-
Header: christian-rossow.de
-
Apply for a PostDoc position in my System Security research group at CISPA, Germany.

https://www.christian-rossow.de

If you can't explain it simply, you don't understand it well enough.

HowTo - Calculate boxplot values in PostgreSQL


In statistics, box plots are a common way to express the distribution of data. Box plots take the minimum, maximum, median and two quartile values as input. Unfortunately, PostgreSQL does not ship aggregate functions to calculate the median, the 1st or the 3rd quartile. The main reason is most likely because it's not very efficient to calculate.

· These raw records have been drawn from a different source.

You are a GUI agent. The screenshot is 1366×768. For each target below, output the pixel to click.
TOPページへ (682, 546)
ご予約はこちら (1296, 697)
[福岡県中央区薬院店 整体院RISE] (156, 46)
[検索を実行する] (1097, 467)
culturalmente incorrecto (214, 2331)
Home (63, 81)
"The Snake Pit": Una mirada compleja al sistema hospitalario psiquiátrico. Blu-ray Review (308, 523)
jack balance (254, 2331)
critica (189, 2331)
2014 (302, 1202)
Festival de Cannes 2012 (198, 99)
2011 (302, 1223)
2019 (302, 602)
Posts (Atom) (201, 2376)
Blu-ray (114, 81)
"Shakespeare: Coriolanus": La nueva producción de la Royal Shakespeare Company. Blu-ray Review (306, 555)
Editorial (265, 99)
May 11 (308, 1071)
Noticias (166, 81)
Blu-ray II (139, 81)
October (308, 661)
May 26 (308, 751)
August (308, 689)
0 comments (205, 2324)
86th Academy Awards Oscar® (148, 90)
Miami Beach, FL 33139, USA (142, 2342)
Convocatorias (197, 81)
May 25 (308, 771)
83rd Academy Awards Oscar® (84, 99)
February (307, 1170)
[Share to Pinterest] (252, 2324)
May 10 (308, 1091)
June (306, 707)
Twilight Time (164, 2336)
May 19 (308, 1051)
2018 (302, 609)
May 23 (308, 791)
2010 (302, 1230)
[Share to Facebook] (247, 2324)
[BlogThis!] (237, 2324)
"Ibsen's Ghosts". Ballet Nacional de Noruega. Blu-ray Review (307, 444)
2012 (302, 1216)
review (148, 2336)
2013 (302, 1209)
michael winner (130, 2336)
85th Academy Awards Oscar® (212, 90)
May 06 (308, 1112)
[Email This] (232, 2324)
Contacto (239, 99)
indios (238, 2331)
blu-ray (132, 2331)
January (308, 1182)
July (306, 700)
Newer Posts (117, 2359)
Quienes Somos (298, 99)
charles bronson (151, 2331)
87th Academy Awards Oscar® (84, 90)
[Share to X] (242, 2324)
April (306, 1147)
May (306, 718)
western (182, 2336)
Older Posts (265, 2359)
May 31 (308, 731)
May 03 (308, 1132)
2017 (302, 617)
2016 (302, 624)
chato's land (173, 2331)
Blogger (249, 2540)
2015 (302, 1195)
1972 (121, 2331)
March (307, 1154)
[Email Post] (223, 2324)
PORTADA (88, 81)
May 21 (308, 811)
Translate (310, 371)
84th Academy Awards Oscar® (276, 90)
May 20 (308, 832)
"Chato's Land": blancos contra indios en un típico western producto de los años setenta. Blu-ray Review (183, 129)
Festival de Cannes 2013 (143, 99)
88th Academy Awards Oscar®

If you are searching for existing solutions, you will find very elegant solutions using PL/R. However, PL/R is not available as precompiled packages for CentOS and many other Linux distributions. PL/Python, on the other hand, is available for many systems. The following definitions can be used to create an aggregate function based on PL/Python that calculates the values necessary for a boxplot.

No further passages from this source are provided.